Recorded data:
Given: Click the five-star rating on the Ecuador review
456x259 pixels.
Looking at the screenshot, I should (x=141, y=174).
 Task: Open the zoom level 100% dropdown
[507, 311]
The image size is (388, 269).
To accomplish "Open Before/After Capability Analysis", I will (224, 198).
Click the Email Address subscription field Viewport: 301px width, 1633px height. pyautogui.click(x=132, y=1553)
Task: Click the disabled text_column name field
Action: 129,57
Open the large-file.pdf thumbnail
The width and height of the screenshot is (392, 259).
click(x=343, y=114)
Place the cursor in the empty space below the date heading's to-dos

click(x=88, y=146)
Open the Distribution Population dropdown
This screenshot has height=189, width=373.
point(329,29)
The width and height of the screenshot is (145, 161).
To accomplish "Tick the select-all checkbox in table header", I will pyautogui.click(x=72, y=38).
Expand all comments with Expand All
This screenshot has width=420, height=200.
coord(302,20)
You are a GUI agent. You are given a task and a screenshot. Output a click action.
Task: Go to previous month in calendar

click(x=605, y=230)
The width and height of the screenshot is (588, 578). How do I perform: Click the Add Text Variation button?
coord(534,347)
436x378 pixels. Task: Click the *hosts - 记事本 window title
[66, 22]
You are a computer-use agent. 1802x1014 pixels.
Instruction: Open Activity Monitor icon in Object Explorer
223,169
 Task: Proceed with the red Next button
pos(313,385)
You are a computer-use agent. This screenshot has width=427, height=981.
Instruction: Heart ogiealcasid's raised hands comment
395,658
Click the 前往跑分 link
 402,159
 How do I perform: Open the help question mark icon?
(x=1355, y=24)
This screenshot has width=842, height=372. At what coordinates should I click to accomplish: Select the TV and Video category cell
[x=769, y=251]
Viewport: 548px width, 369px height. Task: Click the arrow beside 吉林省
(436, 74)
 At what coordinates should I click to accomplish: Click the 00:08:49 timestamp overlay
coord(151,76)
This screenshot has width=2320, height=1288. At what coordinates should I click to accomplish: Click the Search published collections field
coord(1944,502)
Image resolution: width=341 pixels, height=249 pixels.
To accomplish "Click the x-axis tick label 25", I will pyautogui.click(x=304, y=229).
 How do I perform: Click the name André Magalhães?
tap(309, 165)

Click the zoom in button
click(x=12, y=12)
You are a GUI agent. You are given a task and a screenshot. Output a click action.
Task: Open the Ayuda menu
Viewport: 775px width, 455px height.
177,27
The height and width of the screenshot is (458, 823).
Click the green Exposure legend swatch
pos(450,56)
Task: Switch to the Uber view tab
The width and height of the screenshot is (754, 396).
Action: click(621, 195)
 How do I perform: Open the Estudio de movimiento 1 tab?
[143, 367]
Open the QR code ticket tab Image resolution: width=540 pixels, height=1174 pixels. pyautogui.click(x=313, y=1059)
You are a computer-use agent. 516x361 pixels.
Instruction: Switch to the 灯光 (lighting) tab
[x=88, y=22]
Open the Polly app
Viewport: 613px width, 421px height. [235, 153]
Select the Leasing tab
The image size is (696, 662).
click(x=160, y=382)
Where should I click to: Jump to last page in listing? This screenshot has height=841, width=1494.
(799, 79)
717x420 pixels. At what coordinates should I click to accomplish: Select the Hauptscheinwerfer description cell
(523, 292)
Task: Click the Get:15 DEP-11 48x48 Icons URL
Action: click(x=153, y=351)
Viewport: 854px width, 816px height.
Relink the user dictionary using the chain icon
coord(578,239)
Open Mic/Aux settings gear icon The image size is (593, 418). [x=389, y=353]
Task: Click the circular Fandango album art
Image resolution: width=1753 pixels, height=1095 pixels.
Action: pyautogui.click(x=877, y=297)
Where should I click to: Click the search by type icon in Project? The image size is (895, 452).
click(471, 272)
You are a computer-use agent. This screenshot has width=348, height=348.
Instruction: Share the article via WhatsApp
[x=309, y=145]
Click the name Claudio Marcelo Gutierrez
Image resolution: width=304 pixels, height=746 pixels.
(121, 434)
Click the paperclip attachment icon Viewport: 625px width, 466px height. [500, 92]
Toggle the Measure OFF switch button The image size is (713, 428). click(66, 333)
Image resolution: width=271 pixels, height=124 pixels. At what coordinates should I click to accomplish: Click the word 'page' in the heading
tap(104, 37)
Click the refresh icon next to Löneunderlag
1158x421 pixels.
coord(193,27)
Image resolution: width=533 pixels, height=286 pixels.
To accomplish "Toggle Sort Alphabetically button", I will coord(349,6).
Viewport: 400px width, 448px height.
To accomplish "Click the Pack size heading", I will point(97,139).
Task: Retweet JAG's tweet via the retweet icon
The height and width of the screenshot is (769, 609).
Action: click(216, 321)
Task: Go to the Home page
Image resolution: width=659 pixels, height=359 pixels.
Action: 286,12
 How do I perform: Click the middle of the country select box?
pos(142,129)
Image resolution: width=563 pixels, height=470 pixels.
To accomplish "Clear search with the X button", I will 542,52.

Brief: Could you rewrite the entries between the lines holding "Image resolution: width=533" and "pos(142,129)", inclusive, keeping the requests and shifting every coordinate in the answers up by 21?

Finished task:
Image resolution: width=533 pixels, height=286 pixels.
To accomplish "Toggle Sort Alphabetically button", I will coord(370,27).
Viewport: 400px width, 448px height.
To accomplish "Click the Pack size heading", I will point(118,160).
Task: Retweet JAG's tweet via the retweet icon
The height and width of the screenshot is (769, 609).
Action: click(237, 342)
Task: Go to the Home page
Image resolution: width=659 pixels, height=359 pixels.
Action: 307,33
 How do I perform: Click the middle of the country select box?
pos(163,150)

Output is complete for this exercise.